ガストン・プーレ(Gaston Poulet, 1892-1974)はフランスの指揮者で、元々ヴァイオリニストとして活躍していた人です。彼の名前は、今をときめくヴァイオリニストとして活躍しているジェラール・プーレの父親として知られており、また、クロード・ドビュッシーのヴァイオリン・ソナタの初演でヴァイオリンを弾いた人としても知られています。
1920年半ばでヴァイオリニストから指揮者に転身したプーレは、そこそこの録音を残していますが、その多くは今日では埋もれたままになっています。
本CDでは、ブザンソン音楽祭管弦楽団を指揮して、イサーク・アルベニス(Isaac Albeniz, 1860-1909)の《イベリア》、エンリケ・グラナドス(Enrique Granados, 1867-1916)の《ゴイェスカス》の間奏曲、モーリス・ラヴェル(Maurice Ravel, 1875-1937)の《道化師の朝の歌》を演奏しています。

アルベニスの《イベリア》は、元々4巻からなるピアノ組曲でしたが、スペインの作曲家であるエンリケ・フェルナンデス・アルボス(Enrique Fernandez Arbos, 1863-1939)がそれらの組曲から適宜選び出してオーケストレーションを施し、管弦楽用組曲として誂え直しました。

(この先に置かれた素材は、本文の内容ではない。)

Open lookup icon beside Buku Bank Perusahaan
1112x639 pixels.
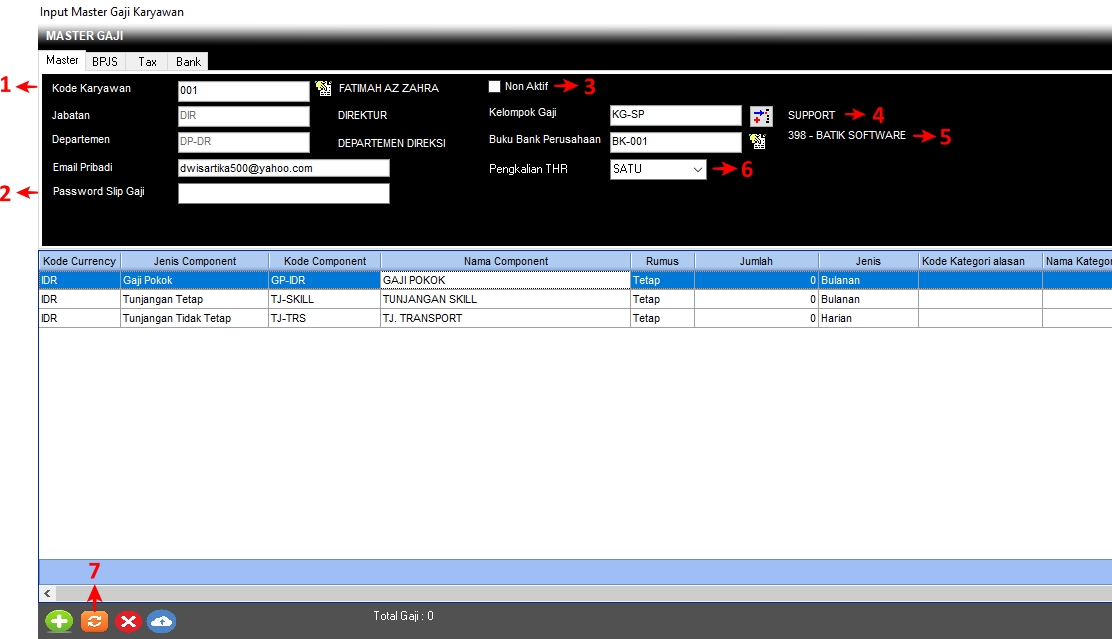coord(758,141)
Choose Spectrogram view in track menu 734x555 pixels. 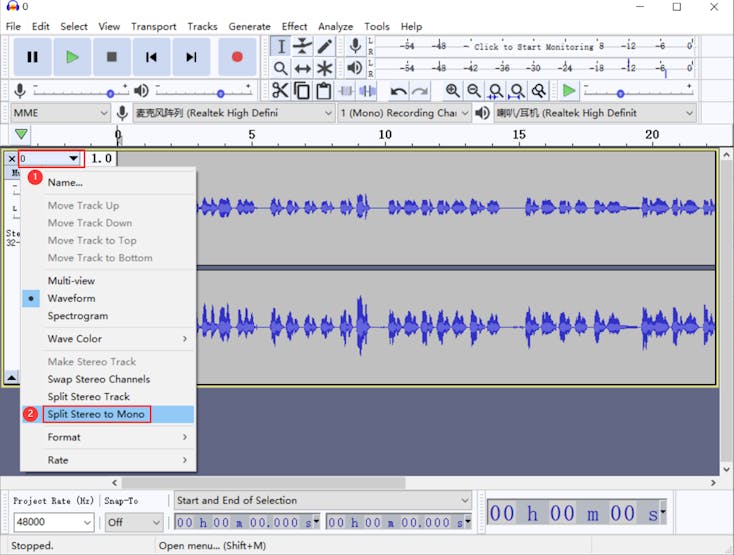click(x=77, y=316)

本CDでは、アルボスの名前は表記されていませんが、おそらくはアルボスの編曲と思われます。

《ゴイェスカス》は、グラナドスが作ったオペラで、同名のピアノ曲とも関係の深い作品です。
グラナドスが死の年に完成したオペラでしたが、グラナドスはこの曲を書き上げて病死したわけではありませんでした。
メトロポリタン歌劇場で、このオペラを初演した帰りに、乗った船がドイツ軍の潜水艦に襲われ、グラナドスはそのまま帰らぬ人となってしまったのでした。
ここでは、そのオペラの中から間奏曲が選ばれて演奏されていますが、プーレの指揮するブザンソン音楽祭のオーケストラは、アルベニスの作品に比べて、やや乗り気が薄いように思えます。

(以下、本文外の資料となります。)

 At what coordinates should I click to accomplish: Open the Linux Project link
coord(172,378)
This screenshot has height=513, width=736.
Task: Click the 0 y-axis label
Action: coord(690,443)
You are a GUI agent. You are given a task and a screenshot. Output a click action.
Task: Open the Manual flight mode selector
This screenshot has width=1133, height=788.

ラヴェルの《道化師の朝の歌》は、元々《鏡》というピアノ組曲の一曲でしたが、1918年にオーケストレーションを施して、オーケストラのレパートリーとして定着した曲です。「道化師」というのは、サーカスのピエロのことではなく、宮廷の道化師のことではないかと思われます。
宮廷の道化師は、主の行動を茶化すことの許される人で、無礼を働いても大概許されるという特権がありました。そんな道化師が、女の子たちと遊んで上機嫌で朝帰りするときの鼻歌だと捉えれば、この曲の奔放なメロディ・ラインが面白く聴けるものと思います。
また、原語のgraciosoには「伊達男」という意味もあるので、女たらしの朝帰りの歌として捉えてもいいかもしれません。
プーレの演奏は、アンサンブルがやや弱いので、曲のダイナミックさの点で物足りなさが残りますが、それでも十分色気のある演奏に仕上がっています。

本CDの後半部分は、ジャーヌ・エヴラール(Jane Evrard, 1893-1984)指揮するパリ女性管弦楽団の演奏が収録されています。
エヴラールは、プーレの奥さんで、彼女も夫と同門のヴァイオリニストでした。彼女は1917年ごろから自前の合奏団を組織し、1930年ごろから指揮者に転向したようです。
女性の指揮者というのは、最近でこそ増えてきているものの、この時代の女流指揮者といえば、フェリックス・ヴァインガルトナー門下でヴァインガルトナー夫人のカルメン・テューダーとか、アメリカ初の女性指揮者のアントニア・ブリコとかを挙げれば事足りてしまう状況であり、エヴラールの存在もまた、指揮者業界における女性進出の嚆矢としての位置づけが可能なのかもしれません。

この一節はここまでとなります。